I am so very tired of easy chapter books getting ignored in "Best of 2014" book lists. Writing a great read for beginning chapter book readers is difficult, and it's a shame that they get overlooked for the 300+ paged novels. Claudia Mills has created some of the finest easy chapter books, and she continues her awesomeness in her Franklin School Friends series. Annika Riz, Math Whiz (#2 in the series) loves math, but her friends just don't see how fun math can be! In between preparing for the library's Sudoku competition and the school carnival, she discovers that a serious math mistake could harm the carnival festivities. Super big thumbs up for portraying enthusiasm and aptitude for math as something normal and achievable for everyone, not to mention the humor and realistic portrayals of elementary school kids. 2015 will bring two additions to this delightful series, featuring Annika's friends, running star Izzy and spelling champ Simon.
I cannot tell you how much I adore the Bad Kitty series. Tons of humor, liberally sprinkled with illustrations to interest reluctant readers of chapter books, and educational matter seamlessly presented in inventive ways throughout the story. Bad Kitty Drawn to Trouble is quite meta, in that Bad Kitty finally goes head to head with her creator, Nick Bruel. Bad Kitty is not at all happy with how the plot progresses in her story (especially since it involves turnips). Each Bad Kitty novel includes information about the subject at hand; this one introduces children to the process of writing and illustrating books. We just received the latest Bad Kitty chapter book (2015 publication!), featuring Bad Kitty's nemesis, Poor Puppy (this one features information about dog behavior and dog care!).
The Blossoming Universe of Violet Diamond is a sweet, heartfelt, and believable story about a biracial girl who bridges the gap between her Caucasian mother and her African-American grandmother. Stories about children "discovering their heritage" can be preachy and boring to young readers; this has plenty of captivating characters and enough drama (but not overly so) to keep readers turning the pages.

────────────────────────────────────────

GOAL:
Reproduce the stretch of the children's book reviews from "The Blossoming Universe" through "turning the pages." word for word.

(Stored data)

────────────────────────────────────────

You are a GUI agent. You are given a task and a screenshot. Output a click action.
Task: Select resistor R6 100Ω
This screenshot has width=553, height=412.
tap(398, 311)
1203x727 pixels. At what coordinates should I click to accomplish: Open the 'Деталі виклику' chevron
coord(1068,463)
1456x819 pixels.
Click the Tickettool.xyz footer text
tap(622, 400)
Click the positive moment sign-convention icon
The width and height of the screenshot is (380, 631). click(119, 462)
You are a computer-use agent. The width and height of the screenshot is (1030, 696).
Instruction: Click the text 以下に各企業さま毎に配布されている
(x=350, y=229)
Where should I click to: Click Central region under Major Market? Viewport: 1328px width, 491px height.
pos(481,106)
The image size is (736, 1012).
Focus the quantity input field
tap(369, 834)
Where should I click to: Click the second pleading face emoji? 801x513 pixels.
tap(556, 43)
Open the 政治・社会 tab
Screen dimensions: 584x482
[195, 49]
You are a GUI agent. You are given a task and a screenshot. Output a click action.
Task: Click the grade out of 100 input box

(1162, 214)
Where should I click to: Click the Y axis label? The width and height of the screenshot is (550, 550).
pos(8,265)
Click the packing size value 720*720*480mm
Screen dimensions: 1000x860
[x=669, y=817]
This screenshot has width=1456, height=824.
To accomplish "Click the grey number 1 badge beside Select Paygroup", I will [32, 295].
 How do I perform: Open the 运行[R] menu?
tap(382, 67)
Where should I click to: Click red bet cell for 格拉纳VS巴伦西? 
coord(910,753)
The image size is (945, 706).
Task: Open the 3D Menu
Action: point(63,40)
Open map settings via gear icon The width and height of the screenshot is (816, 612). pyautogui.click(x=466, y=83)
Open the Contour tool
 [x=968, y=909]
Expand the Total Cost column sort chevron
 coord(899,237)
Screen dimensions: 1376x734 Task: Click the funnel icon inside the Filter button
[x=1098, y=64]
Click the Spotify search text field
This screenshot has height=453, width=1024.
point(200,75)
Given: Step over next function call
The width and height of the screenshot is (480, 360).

────────────────────────────────────────

ANSWER BELOW:
The Blossoming Universe of Violet Diamond is a sweet, heartfelt, and believable story about a biracial girl who bridges the gap between her Caucasian mother and her African-American grandmother. Stories about children "discovering their heritage" can be preachy and boring to young readers; this has plenty of captivating characters and enough drama (but not overly so) to keep readers turning the pages.